La Corée du Sud, dont le système constitutionnel possède des caractéristiques « semi-présidentielles » (exécutif bicéphale avec un président élu au suffrage universel direct et un premier ministre nommé par lui avec la confiance de l’Assemblée), a récemment donné une leçon de démocratie dont la France devrait urgemment s’inspirer.
Le recours aux pleins pouvoirs, décidé à 22 h 30 par le président de Corée du Sud, Yoon Suk-yeol, dans la nuit au 3 au 4 décembre, en vertu de l’article 77 de la Constitution sud-coréenne, a été levé par l’Assemblée nationale dans un vote à la majorité survenu à peine quelques heures plus tard, alors que l’armée, qui essayait de bloquer l’accès au Parlement, se trouvait empêchée par des milliers de manifestants sortis spontanément dans la rue dans un incroyable sursaut démocratique.
Réagir vite
Dix jours plus tard, le président a été destitué par un vote des parlementaires, à la majorité qualifiée des deux tiers, y compris par des députés de son propre parti. Si cet impeachment doit encore être confirmé par la Cour constitutionnelle, Yoon est aussi poursuivi au pénal, et tout porte à croire qu’il sera condamné à une très lourde peine de prison, voire à la peine capitale pour sa tentative de coup d’Etat.

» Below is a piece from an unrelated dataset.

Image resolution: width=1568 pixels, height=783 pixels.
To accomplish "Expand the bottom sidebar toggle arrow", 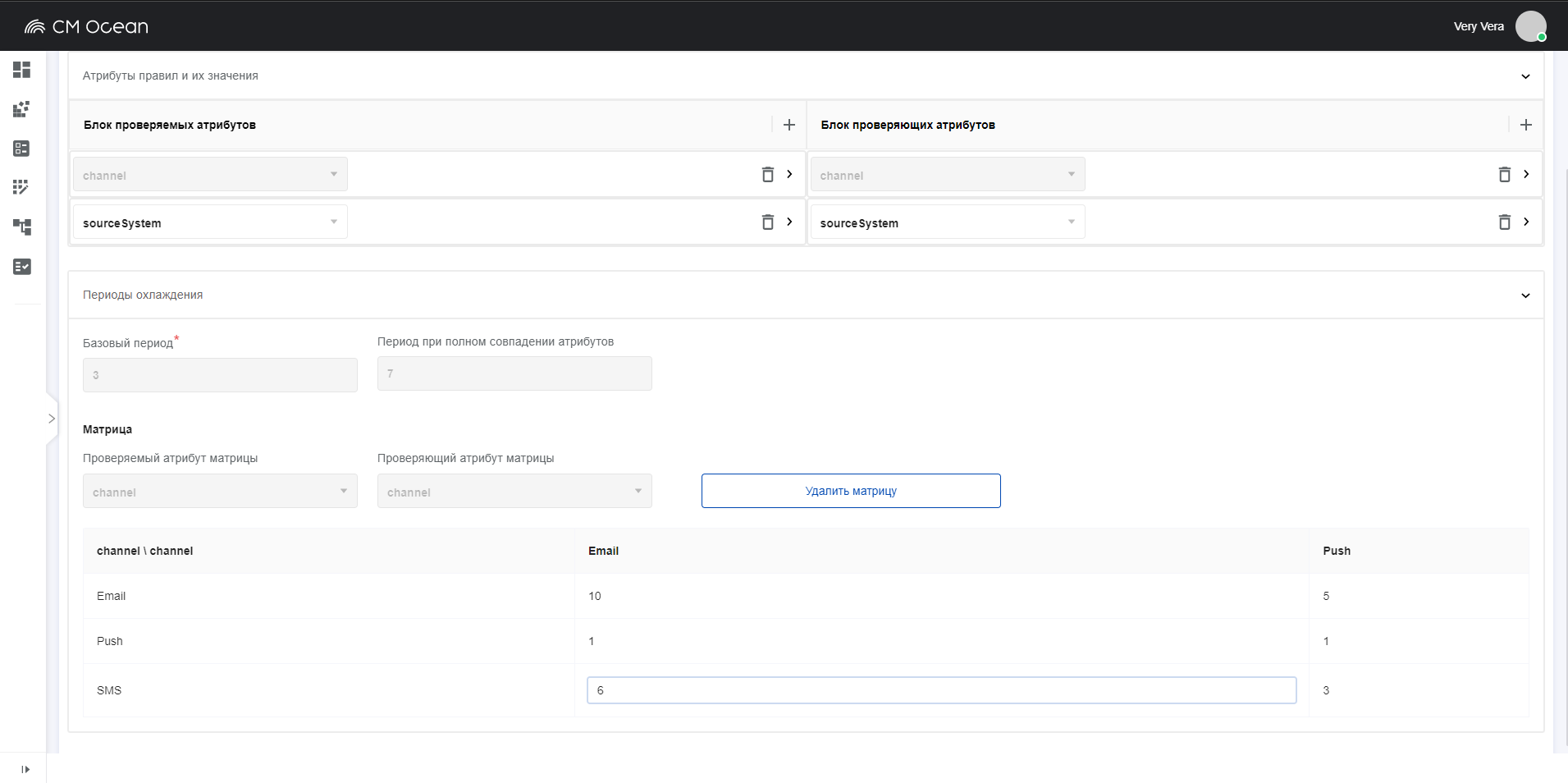I will click(x=25, y=769).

L’une de ses prédécesseures, Park Geun-hye, avait été condamnée à vingt-deux ans d’emprisonnement après son impeachment, en l’espèce pour des faits de corruption.
Si cette tentative de coup d’Etat, permise par l’inscription de la loi martiale dans la Constitution, a ainsi pu être défaite, c’est parce que le texte en question, permettant une dictature temporaire, donne néanmoins à l’Assemblée les moyens de s’y opposer sans délai.

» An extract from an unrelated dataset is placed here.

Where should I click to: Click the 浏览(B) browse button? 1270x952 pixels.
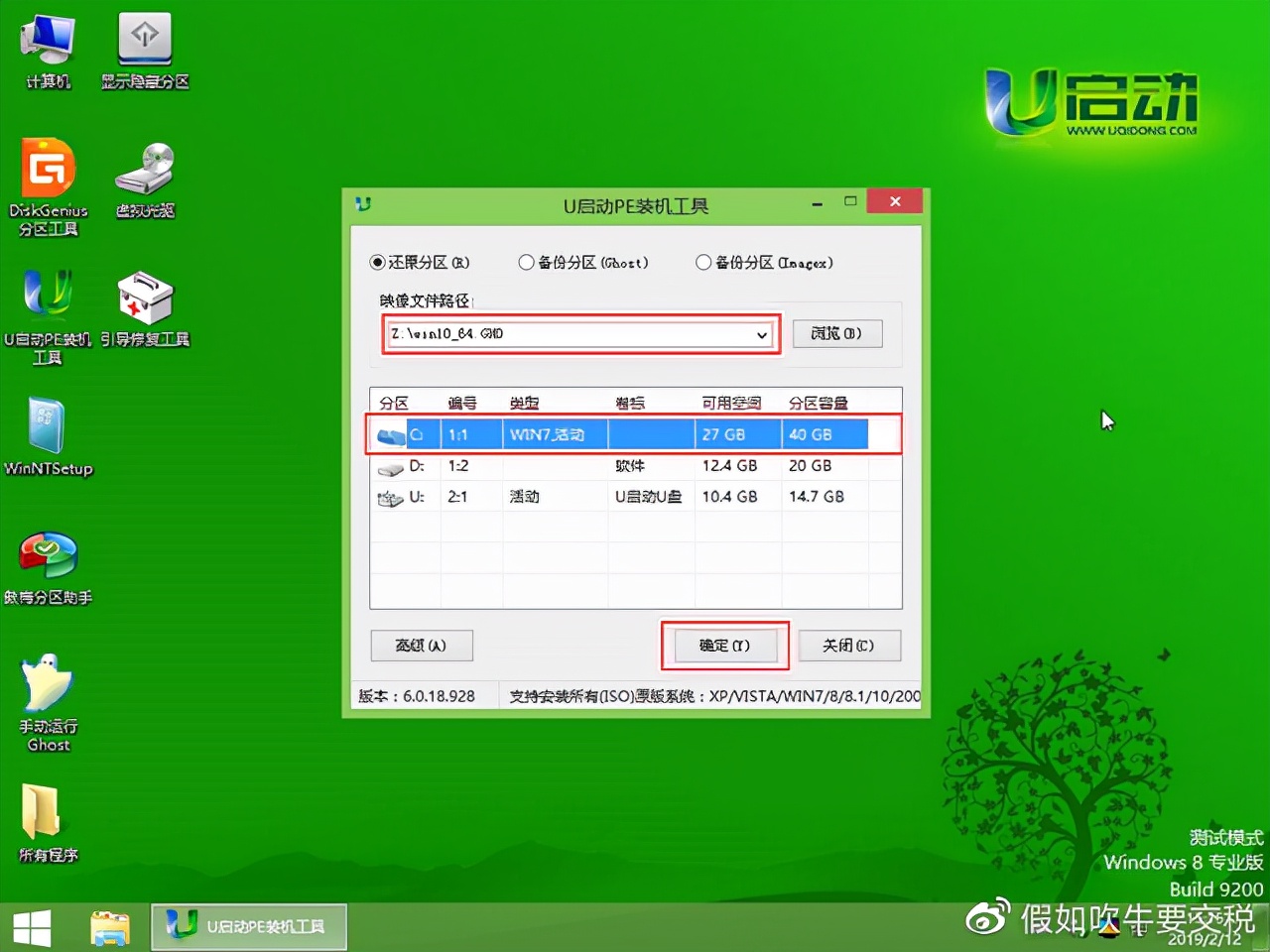pyautogui.click(x=837, y=334)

C’est davantage de garde-fous que notre article 16, qui offre au président une compétence discrétionnaire à la fois pour déclarer l’état d’exception mais également pour y mettre fin, sans qu’aucune autorité soit dotée par les textes de moyens de s’y opposer – ni l’Assemblée nationale ni même le Conseil constitutionnel, puisque seule est prévue la possibilité d’un « avis » (et non une décision) du Conseil, facultatif après trente jours, obligatoire après soixante jours. Or, comme l’ont bien compris les Sud-coréens, en matière de coup d’Etat, il faut réagir très vite : tout se joue dans les premières heures.